Instructions for the task
Each line of the listing below that includes "computer" should be reported.

Working data
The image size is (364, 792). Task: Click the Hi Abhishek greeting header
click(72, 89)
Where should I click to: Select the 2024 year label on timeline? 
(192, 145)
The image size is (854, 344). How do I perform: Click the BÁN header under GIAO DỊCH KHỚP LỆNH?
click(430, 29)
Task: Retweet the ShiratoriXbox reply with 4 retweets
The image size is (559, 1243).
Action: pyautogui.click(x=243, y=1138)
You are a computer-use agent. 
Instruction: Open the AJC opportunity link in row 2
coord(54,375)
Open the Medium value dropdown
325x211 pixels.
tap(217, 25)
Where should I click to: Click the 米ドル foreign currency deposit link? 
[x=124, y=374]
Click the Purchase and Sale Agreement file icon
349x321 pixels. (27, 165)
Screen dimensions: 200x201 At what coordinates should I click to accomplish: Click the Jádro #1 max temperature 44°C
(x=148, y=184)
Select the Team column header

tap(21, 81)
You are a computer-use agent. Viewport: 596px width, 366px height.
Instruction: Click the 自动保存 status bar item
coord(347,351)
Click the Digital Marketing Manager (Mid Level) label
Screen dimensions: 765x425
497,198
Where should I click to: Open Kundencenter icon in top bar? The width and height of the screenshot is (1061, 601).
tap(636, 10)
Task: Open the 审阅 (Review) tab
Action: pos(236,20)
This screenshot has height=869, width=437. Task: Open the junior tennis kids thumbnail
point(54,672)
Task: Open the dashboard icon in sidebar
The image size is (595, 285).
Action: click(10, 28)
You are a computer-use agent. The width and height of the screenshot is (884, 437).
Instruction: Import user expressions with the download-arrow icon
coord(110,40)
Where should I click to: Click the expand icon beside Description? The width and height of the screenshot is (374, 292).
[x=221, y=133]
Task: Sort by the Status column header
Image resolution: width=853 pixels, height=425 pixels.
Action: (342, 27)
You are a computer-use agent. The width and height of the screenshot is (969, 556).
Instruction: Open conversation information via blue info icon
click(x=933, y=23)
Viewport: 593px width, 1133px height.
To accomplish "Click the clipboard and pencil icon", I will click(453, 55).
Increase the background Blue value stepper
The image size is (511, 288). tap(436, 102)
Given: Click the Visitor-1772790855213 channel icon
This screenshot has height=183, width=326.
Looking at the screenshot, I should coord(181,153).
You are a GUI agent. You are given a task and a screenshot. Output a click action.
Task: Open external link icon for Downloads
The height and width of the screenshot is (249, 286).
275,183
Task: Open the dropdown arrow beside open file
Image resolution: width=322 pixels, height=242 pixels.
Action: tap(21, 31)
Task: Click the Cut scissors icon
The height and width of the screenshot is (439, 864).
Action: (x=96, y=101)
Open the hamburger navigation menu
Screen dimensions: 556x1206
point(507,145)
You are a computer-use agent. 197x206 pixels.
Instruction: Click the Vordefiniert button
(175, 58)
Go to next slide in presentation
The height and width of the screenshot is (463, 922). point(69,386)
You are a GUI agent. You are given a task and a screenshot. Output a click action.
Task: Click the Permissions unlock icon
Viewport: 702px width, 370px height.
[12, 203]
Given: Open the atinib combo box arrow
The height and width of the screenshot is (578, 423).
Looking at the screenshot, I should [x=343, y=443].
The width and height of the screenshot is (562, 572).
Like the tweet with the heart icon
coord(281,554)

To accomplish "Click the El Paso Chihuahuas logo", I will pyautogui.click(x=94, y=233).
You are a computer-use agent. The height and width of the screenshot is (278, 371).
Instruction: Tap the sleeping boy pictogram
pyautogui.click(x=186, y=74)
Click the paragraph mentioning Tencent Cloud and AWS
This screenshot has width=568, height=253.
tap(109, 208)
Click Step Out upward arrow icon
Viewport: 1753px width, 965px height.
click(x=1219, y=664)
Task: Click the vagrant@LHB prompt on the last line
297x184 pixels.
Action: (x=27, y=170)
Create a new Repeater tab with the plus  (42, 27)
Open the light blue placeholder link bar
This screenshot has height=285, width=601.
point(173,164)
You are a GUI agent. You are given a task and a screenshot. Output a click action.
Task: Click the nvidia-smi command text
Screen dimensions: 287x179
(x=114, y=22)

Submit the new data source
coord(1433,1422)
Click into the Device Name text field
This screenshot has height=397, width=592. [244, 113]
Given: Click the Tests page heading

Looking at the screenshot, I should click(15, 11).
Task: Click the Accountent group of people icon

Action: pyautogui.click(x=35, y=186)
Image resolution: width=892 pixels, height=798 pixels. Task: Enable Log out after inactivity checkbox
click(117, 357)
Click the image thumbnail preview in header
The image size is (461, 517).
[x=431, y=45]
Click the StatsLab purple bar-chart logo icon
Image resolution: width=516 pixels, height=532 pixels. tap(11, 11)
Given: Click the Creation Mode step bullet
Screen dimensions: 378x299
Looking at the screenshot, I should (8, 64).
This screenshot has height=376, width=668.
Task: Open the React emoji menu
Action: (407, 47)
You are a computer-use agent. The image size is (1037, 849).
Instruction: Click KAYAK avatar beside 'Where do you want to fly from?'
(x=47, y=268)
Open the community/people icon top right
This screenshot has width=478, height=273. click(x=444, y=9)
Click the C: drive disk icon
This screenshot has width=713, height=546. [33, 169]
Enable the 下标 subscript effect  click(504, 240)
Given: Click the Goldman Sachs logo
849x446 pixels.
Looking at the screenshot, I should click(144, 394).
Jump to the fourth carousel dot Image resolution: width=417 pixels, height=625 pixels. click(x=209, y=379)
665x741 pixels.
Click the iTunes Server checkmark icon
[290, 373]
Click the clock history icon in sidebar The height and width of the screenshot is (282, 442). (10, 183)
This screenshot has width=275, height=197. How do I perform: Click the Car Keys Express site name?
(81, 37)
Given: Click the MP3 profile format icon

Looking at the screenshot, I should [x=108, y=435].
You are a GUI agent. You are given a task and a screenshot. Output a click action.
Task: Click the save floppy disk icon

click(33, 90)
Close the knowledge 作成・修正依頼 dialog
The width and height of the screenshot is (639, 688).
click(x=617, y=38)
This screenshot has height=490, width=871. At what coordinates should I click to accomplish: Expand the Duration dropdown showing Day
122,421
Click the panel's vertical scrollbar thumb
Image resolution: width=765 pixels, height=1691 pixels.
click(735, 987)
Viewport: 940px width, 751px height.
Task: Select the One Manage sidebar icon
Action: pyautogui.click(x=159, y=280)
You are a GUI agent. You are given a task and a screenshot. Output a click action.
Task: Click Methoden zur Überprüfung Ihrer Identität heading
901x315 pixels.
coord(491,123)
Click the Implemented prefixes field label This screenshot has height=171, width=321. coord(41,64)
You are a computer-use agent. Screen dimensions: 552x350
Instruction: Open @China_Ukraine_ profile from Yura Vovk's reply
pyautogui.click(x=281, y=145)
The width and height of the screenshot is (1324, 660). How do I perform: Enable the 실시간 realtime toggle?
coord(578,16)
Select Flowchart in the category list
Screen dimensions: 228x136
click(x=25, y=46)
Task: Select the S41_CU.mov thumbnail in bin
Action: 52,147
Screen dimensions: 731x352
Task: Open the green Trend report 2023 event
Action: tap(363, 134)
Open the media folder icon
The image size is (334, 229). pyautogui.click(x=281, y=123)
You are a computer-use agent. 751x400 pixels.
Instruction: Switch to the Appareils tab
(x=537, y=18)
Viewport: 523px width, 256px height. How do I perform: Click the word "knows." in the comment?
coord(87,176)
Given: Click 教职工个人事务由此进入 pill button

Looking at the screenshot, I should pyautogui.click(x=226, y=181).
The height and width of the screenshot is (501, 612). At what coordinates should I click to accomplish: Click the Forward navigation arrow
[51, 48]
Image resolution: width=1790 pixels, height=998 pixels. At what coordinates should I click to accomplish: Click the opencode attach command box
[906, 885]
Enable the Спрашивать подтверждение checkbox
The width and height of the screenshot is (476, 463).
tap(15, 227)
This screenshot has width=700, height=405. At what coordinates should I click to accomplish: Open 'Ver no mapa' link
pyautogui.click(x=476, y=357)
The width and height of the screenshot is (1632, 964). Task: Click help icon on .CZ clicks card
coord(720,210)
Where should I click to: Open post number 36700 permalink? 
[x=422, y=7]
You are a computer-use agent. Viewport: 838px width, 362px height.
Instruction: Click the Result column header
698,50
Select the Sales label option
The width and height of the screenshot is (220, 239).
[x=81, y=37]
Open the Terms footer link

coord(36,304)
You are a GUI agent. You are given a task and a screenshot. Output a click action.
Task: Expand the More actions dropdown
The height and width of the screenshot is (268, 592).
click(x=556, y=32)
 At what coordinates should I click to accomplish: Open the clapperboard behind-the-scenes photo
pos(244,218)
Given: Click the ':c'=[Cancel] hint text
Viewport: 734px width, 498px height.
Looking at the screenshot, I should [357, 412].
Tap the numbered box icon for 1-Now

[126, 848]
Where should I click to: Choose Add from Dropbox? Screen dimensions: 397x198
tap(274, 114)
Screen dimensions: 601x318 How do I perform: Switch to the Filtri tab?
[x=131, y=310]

Problem solution
You are a computer-use agent. 
You are a computer-use agent. Viewport: 596px width, 366px height.
You are a computer-use agent. The width and height of the screenshot is (884, 437).
You are a computer-use agent. The width and height of the screenshot is (969, 556).
You are a computer-use agent. 197x206 pixels.
You are a computer-use agent. The height and width of the screenshot is (278, 371).
You are a computer-use agent. The image size is (1037, 849).
You are a computer-use agent. Screen dimensions: 552x350
You are a computer-use agent. 751x400 pixels.
You are a computer-use agent. Viewport: 838px width, 362px height.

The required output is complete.